## What the task asks
Print every record word for word.

## Data for this exercise

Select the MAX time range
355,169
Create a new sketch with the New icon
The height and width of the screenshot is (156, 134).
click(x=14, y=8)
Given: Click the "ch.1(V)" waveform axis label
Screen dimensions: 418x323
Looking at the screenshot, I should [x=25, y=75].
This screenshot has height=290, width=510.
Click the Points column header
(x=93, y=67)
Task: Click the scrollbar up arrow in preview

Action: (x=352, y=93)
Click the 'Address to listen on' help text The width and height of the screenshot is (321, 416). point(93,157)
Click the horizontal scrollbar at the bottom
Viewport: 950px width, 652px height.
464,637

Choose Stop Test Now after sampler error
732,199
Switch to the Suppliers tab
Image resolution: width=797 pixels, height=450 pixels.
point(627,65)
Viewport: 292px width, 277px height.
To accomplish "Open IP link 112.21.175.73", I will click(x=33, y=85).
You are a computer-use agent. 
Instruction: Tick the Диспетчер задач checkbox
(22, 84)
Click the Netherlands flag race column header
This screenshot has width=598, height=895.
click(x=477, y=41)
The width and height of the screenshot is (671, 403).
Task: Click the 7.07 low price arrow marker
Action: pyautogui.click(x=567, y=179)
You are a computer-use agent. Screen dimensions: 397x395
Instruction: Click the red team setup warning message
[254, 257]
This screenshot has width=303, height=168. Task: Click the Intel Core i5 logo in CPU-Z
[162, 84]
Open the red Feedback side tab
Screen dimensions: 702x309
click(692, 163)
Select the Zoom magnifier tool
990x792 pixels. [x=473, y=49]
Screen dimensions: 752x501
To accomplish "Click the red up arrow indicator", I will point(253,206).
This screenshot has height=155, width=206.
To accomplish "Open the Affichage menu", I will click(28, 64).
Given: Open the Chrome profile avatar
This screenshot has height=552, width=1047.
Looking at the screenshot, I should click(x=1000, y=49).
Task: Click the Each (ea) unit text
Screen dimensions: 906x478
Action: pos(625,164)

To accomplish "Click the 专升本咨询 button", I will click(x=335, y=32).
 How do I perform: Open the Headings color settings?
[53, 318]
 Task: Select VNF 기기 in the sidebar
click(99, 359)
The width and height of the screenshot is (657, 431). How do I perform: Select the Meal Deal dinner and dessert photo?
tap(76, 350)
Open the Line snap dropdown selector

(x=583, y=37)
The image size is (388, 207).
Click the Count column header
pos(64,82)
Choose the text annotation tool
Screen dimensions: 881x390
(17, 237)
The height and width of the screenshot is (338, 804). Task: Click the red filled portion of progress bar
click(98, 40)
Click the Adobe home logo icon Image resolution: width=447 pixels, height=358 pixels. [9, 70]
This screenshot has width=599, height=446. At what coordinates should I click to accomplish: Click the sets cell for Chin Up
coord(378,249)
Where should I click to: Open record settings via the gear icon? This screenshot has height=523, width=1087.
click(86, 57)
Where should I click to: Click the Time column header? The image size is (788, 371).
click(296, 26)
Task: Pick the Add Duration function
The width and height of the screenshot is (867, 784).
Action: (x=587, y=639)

## Your solution
Select the MAX time range
355,169
Create a new sketch with the New icon
The height and width of the screenshot is (156, 134).
click(x=14, y=8)
Given: Click the "ch.1(V)" waveform axis label
Screen dimensions: 418x323
Looking at the screenshot, I should [x=25, y=75].
This screenshot has height=290, width=510.
Click the Points column header
(x=93, y=67)
Task: Click the scrollbar up arrow in preview

Action: (x=352, y=93)
Click the 'Address to listen on' help text The width and height of the screenshot is (321, 416). point(93,157)
Click the horizontal scrollbar at the bottom
Viewport: 950px width, 652px height.
464,637

Choose Stop Test Now after sampler error
732,199
Switch to the Suppliers tab
Image resolution: width=797 pixels, height=450 pixels.
point(627,65)
Viewport: 292px width, 277px height.
To accomplish "Open IP link 112.21.175.73", I will click(x=33, y=85).
You are a computer-use agent. 
Instruction: Tick the Диспетчер задач checkbox
(22, 84)
Click the Netherlands flag race column header
This screenshot has width=598, height=895.
click(x=477, y=41)
The width and height of the screenshot is (671, 403).
Task: Click the 7.07 low price arrow marker
Action: pyautogui.click(x=567, y=179)
You are a computer-use agent. Screen dimensions: 397x395
Instruction: Click the red team setup warning message
[254, 257]
This screenshot has width=303, height=168. Task: Click the Intel Core i5 logo in CPU-Z
[162, 84]
Open the red Feedback side tab
Screen dimensions: 702x309
click(692, 163)
Select the Zoom magnifier tool
990x792 pixels. [x=473, y=49]
Screen dimensions: 752x501
To accomplish "Click the red up arrow indicator", I will point(253,206).
This screenshot has height=155, width=206.
To accomplish "Open the Affichage menu", I will click(28, 64).
Given: Open the Chrome profile avatar
This screenshot has height=552, width=1047.
Looking at the screenshot, I should click(x=1000, y=49).
Task: Click the Each (ea) unit text
Screen dimensions: 906x478
Action: pos(625,164)

To accomplish "Click the 专升本咨询 button", I will click(x=335, y=32).
 How do I perform: Open the Headings color settings?
[53, 318]
 Task: Select VNF 기기 in the sidebar
click(99, 359)
The width and height of the screenshot is (657, 431). How do I perform: Select the Meal Deal dinner and dessert photo?
tap(76, 350)
Open the Line snap dropdown selector

(x=583, y=37)
The image size is (388, 207).
Click the Count column header
pos(64,82)
Choose the text annotation tool
Screen dimensions: 881x390
(17, 237)
The height and width of the screenshot is (338, 804). Task: Click the red filled portion of progress bar
click(98, 40)
Click the Adobe home logo icon Image resolution: width=447 pixels, height=358 pixels. [9, 70]
This screenshot has width=599, height=446. At what coordinates should I click to accomplish: Click the sets cell for Chin Up
coord(378,249)
Where should I click to: Open record settings via the gear icon? This screenshot has height=523, width=1087.
click(86, 57)
Where should I click to: Click the Time column header? The image size is (788, 371).
click(296, 26)
Task: Pick the Add Duration function
The width and height of the screenshot is (867, 784).
Action: (x=587, y=639)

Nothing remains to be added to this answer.